This process — a tradition called “Paint the Town” — is a yearly event focused on decorating the places Pitt students frequent in preparation for Homecoming Week, which is from Oct. 1 to Oct. 7 this year.

Members of the SAA propped themselves up on the booth seating at Popeyes Louisiana Kitchen and crouched in front of the glass door, painting words and designs like “H2P,” panther paw prints and “Hail!” all in navy blue and golden-yellow paint.

The group’s leader, Kendall Oakley, a senior communication and nonfiction writing major, is a veteran of Paint the Town.

“We’ve been doing this for a while — and a lot of this just comes from a simple email. Just letting them know that we’re going to be doing it again and asking for permission to do it at these vendors usually gets us the permission that we need,” Oakley said.

Oakley, a member of both SAA and the Blue and Gold Society, described that doing the paintings year to year is not too complicated, as long as the groups abide by the regulations preset by the businesses.

Kaycee Orwig | Staff Photographer
Emma Finucane paints a front window at Pamela’s Diner on Forbes Avenue as part of Pitt Student Alumni Association’s Paint the Town event in preparation for Homecoming.

“Some vendors want us to paint on the outside of the windows, others prefer if we paint on the inside,” Oakley said. “It is a lot of communicating with the vendor.”

Following an hour-long painting spree by more than a dozen club members, the group took its artistry a few doors down to Pizza Milano, which is also located on Fifth Avenue.

Katherine Yee, a first-year psychology major, was doing her part to paint a blue letter “P” in a massive display of the word “Pitt.”

“SAA always has a sign-up sheet out for volunteers for events like this, and it seemed like a fun thing to do,” Yee said. “We get to look at the paintings for weeks after, too.”

What is expected
Reproduce the stretch of the Paint the Town article from "Oakley, a member" through "on Fifth Avenue.", word for word.

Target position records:
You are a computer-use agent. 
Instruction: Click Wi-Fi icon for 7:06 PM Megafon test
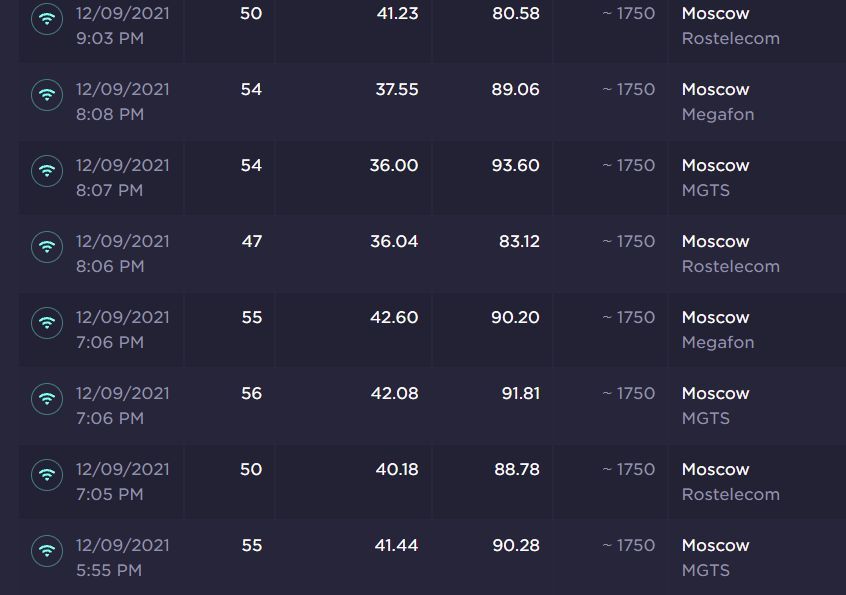click(x=46, y=323)
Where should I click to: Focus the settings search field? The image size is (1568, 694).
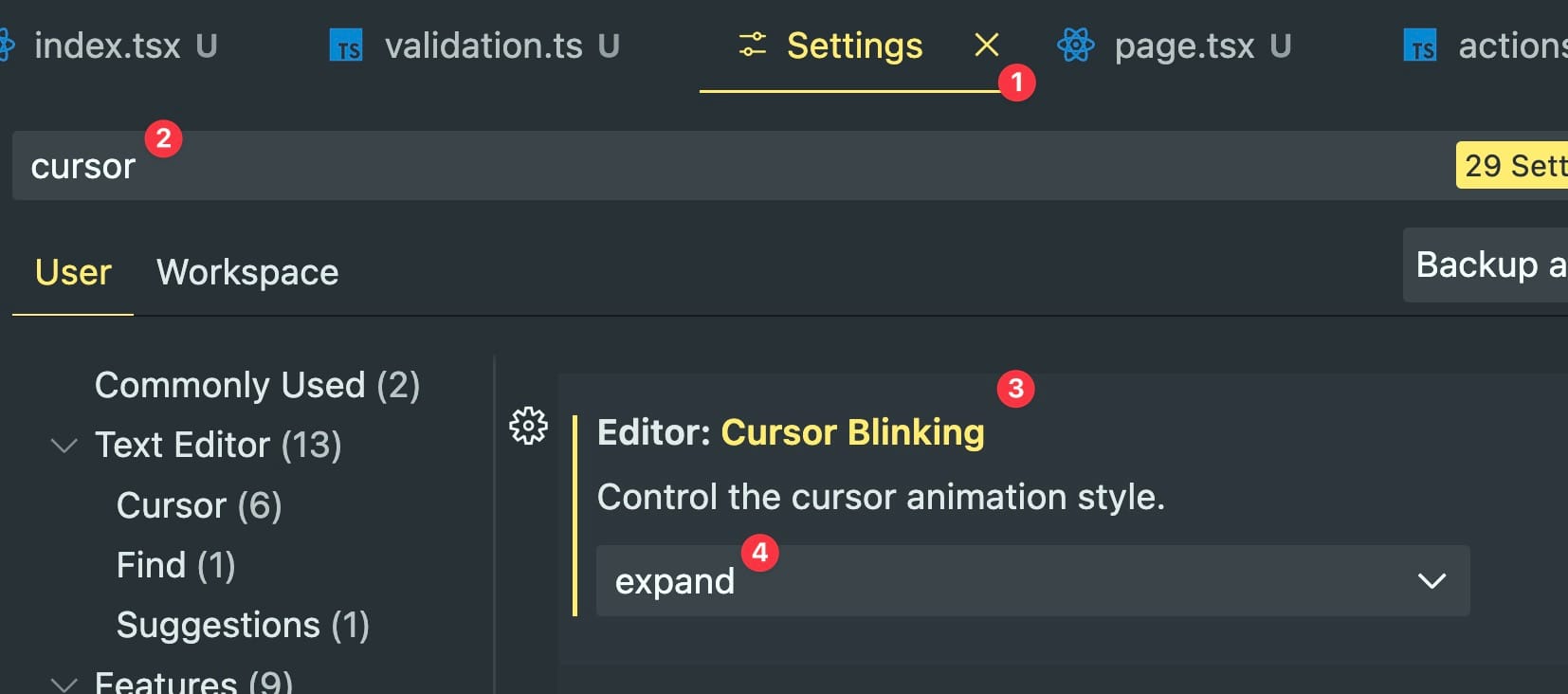click(x=664, y=166)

Solution for this exercise
Oakley, a member of both SAA and the Blue and Gold Society, described that doing the paintings year to year is not too complicated, as long as the groups abide by the regulations preset by the businesses.

Kaycee Orwig | Staff Photographer
Emma Finucane paints a front window at Pamela’s Diner on Forbes Avenue as part of Pitt Student Alumni Association’s Paint the Town event in preparation for Homecoming.

“Some vendors want us to paint on the outside of the windows, others prefer if we paint on the inside,” Oakley said. “It is a lot of communicating with the vendor.”

Following an hour-long painting spree by more than a dozen club members, the group took its artistry a few doors down to Pizza Milano, which is also located on Fifth Avenue.